If you’re looking for cardio that maximizes booty gains, stop what you’re doing and hop on the Stairmaster.

The Stairmaster provides a cardiovascular workout that tones the lower body, especially the quadriceps, hamstrings, calves and glutes. Along with conditioning and an amplified caloric burn, the Stairmaster also engages the core, making it a great workout for people of all fitness levels.

Left-side cross-steps: Turn your entire body left so that your chest is facing the left side of the Stairmaster. Your right hip should be facing the control panel of the machine, and the left hip should be facing towards the open end of the machine.

Begin by lifting your left leg and crossing it over the right foot before planting it one-step higher than the right foot. Bring your right leg up one-step higher than your left and repeat.

Right-side cross-steps: Turn your entire body right so that your chest is facing the right side of the Stairmaster. Your left hip should be facing the control panel of the machine, and the right hips should be facing towards the open end of the machine.

Begin by lifting your right leg and crossing it over the left foot before planting it one-step higher than the left foot. Bring your left leg up one-step higher than your right and repeat.

Reverse steps: Hold onto the railings without leaning on them, and carefully turn around so that you are standing backward on the machine, then begin climbing in reverse.

Skip a step with a glute kickback: Step one leg over the second step and plant it firmly on the third step. Bring the other leg to meet the first, quickly skip the next step to bring this leg to the third step again. As you bring the second leg upward to meet the first, quickly kick your straightened leg backward before planting the foot on the third step and repeating the movement on the opposite leg.

Left-side step with a leg raise: Turn your entire body left so that your chest is facing the left side of the Stairmaster. Your right hip should be facing the control panel of the machine, and the left hip should be facing towards the open end of the machine. Be sure to hold the center bar to balance yourself before you begin the movement.
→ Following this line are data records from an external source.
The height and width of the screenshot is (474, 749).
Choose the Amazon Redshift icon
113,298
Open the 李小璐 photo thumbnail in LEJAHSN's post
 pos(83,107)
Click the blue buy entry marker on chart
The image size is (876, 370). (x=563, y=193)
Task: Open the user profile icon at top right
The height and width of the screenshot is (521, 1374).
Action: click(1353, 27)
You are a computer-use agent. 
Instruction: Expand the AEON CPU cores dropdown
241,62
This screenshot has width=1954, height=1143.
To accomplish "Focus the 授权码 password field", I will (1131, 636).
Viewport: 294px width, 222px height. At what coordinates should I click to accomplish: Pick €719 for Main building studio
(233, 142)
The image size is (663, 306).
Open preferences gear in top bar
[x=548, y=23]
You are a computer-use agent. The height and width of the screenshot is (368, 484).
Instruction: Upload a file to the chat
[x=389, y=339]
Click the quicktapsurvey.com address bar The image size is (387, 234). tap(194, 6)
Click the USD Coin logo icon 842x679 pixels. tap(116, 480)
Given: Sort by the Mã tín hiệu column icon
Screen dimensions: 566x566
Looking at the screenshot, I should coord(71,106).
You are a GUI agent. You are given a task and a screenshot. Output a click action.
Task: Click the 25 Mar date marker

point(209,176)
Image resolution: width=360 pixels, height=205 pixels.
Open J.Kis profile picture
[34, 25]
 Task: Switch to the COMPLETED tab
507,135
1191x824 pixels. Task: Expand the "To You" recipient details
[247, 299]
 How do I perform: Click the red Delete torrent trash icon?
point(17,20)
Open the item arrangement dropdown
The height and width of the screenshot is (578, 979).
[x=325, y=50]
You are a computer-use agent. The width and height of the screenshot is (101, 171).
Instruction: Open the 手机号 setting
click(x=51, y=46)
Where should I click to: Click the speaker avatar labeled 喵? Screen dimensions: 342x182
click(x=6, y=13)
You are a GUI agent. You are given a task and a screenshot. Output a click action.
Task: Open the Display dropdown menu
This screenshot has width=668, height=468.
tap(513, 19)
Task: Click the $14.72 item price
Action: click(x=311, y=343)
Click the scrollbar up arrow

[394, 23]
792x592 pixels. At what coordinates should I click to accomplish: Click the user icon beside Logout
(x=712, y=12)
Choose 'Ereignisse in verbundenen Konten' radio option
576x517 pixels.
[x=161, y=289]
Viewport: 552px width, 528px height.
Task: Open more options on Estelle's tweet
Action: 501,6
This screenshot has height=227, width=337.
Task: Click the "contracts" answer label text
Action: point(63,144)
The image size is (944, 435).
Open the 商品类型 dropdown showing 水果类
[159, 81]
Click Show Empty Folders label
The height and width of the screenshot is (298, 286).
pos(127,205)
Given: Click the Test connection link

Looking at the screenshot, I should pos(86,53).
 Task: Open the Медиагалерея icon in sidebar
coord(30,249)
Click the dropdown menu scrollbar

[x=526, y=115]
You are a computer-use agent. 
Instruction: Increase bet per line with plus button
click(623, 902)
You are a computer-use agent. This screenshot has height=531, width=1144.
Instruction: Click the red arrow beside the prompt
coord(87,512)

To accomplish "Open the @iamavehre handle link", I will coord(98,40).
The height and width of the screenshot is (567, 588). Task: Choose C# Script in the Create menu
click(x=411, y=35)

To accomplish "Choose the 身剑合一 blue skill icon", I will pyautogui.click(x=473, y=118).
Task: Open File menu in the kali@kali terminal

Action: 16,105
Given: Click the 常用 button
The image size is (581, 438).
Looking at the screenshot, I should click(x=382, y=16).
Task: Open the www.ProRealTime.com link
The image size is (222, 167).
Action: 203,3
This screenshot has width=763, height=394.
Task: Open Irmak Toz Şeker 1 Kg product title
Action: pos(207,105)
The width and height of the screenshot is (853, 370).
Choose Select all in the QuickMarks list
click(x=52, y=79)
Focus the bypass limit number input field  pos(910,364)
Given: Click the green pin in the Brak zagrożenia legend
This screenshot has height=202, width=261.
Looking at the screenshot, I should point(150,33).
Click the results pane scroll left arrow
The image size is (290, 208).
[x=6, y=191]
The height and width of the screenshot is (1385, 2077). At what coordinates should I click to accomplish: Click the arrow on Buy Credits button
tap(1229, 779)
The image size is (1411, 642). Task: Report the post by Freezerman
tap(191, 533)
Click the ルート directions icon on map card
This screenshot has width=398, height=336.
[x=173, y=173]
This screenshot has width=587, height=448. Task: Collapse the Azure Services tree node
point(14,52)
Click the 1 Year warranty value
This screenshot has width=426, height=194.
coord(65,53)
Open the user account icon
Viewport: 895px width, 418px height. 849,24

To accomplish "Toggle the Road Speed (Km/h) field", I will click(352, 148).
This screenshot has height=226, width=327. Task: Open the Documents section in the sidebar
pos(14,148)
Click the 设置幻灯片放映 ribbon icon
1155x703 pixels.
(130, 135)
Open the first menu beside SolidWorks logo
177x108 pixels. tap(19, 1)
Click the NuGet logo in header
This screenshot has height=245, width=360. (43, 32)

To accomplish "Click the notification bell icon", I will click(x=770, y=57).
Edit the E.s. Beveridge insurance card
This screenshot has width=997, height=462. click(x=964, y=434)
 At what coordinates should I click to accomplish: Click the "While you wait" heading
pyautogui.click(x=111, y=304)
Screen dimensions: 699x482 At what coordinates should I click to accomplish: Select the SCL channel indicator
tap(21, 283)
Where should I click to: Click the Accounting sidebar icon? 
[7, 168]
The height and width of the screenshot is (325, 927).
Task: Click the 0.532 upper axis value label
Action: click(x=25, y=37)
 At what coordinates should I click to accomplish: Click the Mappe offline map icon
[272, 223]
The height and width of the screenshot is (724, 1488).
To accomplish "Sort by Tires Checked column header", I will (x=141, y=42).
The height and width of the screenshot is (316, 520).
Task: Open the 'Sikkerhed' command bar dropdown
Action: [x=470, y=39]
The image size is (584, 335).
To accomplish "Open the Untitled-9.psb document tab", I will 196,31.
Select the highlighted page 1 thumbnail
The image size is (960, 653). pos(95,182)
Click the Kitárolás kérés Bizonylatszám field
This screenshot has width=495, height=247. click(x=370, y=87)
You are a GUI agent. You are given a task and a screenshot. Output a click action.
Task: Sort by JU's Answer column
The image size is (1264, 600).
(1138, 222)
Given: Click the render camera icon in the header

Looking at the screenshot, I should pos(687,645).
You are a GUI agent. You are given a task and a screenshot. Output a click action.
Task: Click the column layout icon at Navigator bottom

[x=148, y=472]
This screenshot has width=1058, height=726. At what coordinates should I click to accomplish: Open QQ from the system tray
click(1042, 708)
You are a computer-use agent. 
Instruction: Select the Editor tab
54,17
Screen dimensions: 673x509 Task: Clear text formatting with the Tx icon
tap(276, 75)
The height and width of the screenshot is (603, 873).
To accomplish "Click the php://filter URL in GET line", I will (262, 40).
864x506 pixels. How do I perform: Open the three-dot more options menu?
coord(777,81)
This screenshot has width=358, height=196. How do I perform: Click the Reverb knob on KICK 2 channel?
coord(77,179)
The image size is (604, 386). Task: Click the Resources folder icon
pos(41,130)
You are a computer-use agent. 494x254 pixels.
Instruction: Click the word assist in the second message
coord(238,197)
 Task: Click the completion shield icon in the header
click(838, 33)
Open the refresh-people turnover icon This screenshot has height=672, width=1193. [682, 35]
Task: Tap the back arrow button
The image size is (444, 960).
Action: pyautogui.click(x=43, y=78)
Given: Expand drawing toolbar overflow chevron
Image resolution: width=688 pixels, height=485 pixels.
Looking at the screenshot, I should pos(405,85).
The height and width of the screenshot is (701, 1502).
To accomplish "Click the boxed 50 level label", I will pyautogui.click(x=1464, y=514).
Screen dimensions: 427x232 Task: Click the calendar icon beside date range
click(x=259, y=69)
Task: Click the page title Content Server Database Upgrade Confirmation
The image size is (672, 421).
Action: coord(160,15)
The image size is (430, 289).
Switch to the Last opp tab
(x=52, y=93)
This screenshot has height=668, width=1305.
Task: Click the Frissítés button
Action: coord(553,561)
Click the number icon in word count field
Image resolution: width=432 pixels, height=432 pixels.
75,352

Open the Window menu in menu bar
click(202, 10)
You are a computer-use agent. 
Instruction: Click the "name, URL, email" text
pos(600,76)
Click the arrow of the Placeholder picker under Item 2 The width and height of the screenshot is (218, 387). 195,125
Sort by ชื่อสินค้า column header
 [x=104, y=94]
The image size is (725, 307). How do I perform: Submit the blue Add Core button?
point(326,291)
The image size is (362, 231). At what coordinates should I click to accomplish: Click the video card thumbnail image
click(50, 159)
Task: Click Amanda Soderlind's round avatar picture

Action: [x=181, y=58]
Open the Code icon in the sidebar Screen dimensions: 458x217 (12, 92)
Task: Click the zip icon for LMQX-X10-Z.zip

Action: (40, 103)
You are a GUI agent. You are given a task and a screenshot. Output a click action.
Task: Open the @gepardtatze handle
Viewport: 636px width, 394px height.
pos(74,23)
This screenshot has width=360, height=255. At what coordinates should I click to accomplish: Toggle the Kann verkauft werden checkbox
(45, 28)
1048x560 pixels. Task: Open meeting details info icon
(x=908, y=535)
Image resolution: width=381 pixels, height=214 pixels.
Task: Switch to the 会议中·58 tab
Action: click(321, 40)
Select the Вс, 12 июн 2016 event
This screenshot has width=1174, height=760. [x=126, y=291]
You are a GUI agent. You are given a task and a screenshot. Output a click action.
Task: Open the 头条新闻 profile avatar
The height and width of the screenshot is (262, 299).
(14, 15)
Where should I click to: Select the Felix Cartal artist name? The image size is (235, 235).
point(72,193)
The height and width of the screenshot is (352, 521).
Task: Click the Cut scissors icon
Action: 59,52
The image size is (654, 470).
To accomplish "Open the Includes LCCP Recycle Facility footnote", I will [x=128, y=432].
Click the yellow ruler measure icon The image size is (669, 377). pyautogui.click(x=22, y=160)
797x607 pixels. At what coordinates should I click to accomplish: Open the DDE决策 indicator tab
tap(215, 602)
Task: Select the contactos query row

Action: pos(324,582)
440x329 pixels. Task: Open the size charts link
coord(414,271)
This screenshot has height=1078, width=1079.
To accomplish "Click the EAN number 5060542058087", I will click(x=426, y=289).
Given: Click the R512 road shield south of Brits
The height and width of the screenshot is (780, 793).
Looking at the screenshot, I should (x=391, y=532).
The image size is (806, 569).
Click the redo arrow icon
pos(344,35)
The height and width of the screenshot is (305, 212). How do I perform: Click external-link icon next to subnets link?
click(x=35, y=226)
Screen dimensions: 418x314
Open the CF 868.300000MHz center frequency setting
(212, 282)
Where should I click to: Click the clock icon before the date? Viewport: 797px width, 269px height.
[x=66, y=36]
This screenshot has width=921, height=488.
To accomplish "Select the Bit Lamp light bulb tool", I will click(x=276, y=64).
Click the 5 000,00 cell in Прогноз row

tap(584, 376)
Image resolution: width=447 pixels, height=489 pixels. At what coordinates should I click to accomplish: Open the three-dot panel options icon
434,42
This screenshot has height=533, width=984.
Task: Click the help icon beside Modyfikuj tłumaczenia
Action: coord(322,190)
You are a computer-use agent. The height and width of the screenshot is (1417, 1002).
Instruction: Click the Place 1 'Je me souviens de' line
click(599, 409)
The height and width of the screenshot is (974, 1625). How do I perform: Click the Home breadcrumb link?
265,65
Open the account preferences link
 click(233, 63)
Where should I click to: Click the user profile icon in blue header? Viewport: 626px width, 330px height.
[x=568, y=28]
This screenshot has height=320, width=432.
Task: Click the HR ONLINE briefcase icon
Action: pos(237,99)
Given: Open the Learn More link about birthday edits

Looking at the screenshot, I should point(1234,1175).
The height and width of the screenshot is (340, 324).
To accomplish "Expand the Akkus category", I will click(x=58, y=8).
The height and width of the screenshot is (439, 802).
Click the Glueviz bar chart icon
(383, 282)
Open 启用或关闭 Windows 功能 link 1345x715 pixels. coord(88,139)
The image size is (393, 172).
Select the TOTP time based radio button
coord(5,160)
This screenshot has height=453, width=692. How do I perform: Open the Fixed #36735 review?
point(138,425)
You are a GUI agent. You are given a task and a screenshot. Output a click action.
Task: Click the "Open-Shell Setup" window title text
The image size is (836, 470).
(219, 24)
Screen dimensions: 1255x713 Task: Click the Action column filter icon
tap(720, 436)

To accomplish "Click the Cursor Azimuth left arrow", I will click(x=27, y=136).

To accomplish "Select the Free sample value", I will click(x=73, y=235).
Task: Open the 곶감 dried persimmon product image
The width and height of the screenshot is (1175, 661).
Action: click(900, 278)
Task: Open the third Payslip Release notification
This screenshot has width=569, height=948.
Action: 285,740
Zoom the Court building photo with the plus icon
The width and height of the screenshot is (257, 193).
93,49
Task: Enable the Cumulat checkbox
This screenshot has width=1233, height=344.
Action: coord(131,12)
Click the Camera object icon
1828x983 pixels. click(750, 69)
Begin by lifting your left leg and kicking it outward before crossing it over the right foot and planting it one-step higher than the right foot. Bring your right foot up one-step higher than your left foot and repeat.

Right-side step with a leg raise: Turn your entire body right so that your chest is facing the right side of the Stairmaster. Your left hip should be facing the control panel of the machine, and the right hips should be facing towards the open end of the machine. Be sure to hold the center bar to balance yourself before you begin the movement.

Begin by lifting your right leg and kicking it out before crossing it over the left foot and planting it one-step higher than the left foot. Bring your left foot up one-step higher than your right foot and repeat.